▸ TASK BRIEF
After locating the line with "Screen dimensions: 774x1124" in the data that follows, return it and every later line exactly, up to and including the line with "The image size is (1024, 630).".
+ + + + + + +
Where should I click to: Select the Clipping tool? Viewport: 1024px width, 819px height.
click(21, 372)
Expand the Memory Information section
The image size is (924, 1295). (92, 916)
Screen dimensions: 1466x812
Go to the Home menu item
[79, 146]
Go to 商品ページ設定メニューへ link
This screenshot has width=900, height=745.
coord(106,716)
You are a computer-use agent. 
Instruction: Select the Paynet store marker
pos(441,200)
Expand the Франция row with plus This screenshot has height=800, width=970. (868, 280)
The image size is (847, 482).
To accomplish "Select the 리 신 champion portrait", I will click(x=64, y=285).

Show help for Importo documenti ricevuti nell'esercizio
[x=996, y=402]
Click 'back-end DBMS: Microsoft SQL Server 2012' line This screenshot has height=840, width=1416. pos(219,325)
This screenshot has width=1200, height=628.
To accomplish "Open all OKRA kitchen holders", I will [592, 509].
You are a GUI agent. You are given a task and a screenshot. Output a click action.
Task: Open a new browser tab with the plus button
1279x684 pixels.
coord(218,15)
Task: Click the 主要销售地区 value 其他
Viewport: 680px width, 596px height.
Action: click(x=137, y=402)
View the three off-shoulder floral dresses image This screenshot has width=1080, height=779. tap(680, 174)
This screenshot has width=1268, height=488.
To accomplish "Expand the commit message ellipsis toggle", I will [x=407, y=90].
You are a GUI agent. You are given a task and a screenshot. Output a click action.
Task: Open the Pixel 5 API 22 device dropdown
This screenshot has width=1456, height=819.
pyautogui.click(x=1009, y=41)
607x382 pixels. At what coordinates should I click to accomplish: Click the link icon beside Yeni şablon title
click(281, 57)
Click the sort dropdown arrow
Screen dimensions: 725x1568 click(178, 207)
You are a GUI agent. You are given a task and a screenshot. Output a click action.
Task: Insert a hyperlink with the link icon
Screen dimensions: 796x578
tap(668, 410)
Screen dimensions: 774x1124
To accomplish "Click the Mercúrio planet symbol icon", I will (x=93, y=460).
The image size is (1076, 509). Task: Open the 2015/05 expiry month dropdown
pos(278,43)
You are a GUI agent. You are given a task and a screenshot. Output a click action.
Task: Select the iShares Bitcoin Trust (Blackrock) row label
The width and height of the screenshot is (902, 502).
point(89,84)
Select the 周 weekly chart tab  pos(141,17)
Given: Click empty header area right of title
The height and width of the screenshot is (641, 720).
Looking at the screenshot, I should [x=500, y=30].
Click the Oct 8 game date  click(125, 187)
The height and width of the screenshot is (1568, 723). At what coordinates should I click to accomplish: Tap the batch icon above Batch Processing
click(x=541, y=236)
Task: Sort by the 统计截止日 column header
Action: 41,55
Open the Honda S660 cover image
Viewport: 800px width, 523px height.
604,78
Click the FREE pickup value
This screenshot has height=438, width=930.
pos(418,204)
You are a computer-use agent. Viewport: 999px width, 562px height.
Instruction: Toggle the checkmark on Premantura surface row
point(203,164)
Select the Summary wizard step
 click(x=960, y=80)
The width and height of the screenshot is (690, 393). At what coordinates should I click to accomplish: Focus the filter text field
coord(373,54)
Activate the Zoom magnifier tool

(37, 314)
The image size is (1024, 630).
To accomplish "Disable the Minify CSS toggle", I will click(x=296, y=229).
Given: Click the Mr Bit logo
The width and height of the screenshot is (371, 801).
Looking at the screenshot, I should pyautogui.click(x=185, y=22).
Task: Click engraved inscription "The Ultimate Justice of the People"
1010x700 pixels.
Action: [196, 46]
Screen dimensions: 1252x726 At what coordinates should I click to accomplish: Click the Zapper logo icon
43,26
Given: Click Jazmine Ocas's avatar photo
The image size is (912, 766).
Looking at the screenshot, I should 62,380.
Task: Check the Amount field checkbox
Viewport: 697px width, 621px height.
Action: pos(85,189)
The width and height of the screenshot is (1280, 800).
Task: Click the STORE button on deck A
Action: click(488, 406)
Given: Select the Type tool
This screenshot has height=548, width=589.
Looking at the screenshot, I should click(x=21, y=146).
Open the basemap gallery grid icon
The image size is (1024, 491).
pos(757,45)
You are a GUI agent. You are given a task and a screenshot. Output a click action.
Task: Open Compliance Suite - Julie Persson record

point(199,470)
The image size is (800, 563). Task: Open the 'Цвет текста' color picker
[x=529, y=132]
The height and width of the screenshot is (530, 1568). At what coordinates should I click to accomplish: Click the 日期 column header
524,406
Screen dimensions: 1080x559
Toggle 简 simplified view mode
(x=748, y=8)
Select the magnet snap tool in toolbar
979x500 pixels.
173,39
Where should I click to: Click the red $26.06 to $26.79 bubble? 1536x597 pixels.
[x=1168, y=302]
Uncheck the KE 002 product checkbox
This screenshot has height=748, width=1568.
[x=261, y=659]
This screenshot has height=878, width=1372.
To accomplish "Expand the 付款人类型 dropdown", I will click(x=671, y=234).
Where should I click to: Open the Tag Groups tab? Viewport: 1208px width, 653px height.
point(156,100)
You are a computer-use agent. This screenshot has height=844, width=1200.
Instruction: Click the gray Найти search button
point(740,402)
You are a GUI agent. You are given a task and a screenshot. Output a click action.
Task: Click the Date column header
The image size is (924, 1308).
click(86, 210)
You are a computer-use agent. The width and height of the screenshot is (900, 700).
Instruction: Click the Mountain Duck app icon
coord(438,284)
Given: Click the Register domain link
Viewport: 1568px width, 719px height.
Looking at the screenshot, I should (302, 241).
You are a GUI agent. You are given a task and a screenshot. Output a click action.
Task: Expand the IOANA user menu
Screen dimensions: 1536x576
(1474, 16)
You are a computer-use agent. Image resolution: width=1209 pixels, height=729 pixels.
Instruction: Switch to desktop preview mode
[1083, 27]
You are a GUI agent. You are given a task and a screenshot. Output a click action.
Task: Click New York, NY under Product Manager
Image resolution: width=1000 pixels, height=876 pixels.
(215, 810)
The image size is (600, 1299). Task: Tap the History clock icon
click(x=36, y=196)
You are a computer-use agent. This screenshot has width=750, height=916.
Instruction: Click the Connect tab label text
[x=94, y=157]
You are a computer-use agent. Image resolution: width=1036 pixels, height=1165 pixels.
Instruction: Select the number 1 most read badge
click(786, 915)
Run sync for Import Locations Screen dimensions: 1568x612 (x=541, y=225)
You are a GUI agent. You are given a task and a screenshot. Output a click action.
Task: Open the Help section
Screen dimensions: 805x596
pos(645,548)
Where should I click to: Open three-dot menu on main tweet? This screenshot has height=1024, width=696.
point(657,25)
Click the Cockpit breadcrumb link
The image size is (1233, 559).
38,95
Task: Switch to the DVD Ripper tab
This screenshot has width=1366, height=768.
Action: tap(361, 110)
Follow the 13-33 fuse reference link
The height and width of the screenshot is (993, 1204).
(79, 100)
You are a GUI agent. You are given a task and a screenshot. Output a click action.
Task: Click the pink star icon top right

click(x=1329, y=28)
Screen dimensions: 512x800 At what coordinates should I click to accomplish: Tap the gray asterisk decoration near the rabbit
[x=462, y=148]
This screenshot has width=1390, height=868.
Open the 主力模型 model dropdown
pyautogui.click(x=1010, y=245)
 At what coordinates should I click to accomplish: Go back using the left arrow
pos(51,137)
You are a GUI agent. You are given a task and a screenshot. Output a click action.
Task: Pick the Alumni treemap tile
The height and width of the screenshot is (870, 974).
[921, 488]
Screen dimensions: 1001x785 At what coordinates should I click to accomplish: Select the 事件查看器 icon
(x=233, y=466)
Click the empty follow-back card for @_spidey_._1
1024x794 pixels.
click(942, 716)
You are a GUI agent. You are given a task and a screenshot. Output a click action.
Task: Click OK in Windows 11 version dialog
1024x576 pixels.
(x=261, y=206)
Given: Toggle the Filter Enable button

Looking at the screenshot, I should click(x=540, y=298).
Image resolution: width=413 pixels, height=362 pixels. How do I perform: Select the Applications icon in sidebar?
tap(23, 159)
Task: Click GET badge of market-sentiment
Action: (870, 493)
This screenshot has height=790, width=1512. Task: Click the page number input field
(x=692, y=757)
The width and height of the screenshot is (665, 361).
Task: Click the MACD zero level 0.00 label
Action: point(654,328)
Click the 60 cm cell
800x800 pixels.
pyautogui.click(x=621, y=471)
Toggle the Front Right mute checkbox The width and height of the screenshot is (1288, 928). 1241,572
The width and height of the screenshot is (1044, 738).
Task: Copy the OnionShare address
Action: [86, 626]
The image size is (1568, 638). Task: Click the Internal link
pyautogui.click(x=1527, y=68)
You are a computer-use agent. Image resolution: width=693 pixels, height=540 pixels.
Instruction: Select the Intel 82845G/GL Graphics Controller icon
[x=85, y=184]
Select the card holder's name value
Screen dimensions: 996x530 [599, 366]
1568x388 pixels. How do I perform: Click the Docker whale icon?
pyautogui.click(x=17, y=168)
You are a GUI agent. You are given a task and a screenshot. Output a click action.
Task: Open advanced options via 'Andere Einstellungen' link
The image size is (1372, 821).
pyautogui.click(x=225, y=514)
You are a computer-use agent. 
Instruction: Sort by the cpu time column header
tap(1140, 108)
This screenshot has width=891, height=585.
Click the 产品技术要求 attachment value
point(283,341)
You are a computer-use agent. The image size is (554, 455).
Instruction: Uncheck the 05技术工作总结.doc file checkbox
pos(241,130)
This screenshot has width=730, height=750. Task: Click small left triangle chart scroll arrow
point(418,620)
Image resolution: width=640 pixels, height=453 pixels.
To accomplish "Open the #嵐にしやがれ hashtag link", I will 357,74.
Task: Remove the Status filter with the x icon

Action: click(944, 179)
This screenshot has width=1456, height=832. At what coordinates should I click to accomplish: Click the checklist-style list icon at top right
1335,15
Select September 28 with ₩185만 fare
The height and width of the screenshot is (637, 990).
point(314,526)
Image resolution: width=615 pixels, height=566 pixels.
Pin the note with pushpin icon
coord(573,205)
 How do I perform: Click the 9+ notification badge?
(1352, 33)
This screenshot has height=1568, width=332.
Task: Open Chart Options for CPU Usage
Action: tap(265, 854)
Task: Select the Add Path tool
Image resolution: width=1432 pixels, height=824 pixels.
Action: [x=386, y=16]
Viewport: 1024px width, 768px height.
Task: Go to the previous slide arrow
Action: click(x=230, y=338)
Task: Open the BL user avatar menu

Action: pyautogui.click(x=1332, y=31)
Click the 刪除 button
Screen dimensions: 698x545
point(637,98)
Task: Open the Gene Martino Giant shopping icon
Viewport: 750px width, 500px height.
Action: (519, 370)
+ + + + + + +
▸ SOLUTION TO THE EXERCISE
Screen dimensions: 774x1124
To accomplish "Click the Mercúrio planet symbol icon", I will (x=93, y=460).
The image size is (1076, 509). Task: Open the 2015/05 expiry month dropdown
pos(278,43)
You are a GUI agent. You are given a task and a screenshot. Output a click action.
Task: Select the iShares Bitcoin Trust (Blackrock) row label
The width and height of the screenshot is (902, 502).
point(89,84)
Select the 周 weekly chart tab  pos(141,17)
Given: Click empty header area right of title
The height and width of the screenshot is (641, 720).
Looking at the screenshot, I should [x=500, y=30].
Click the Oct 8 game date  click(125, 187)
The height and width of the screenshot is (1568, 723). At what coordinates should I click to accomplish: Tap the batch icon above Batch Processing
click(x=541, y=236)
Task: Sort by the 统计截止日 column header
Action: 41,55
Open the Honda S660 cover image
Viewport: 800px width, 523px height.
604,78
Click the FREE pickup value
This screenshot has height=438, width=930.
pos(418,204)
You are a computer-use agent. Viewport: 999px width, 562px height.
Instruction: Toggle the checkmark on Premantura surface row
point(203,164)
Select the Summary wizard step
 click(x=960, y=80)
The width and height of the screenshot is (690, 393). At what coordinates should I click to accomplish: Focus the filter text field
coord(373,54)
Activate the Zoom magnifier tool

(37, 314)
The image size is (1024, 630).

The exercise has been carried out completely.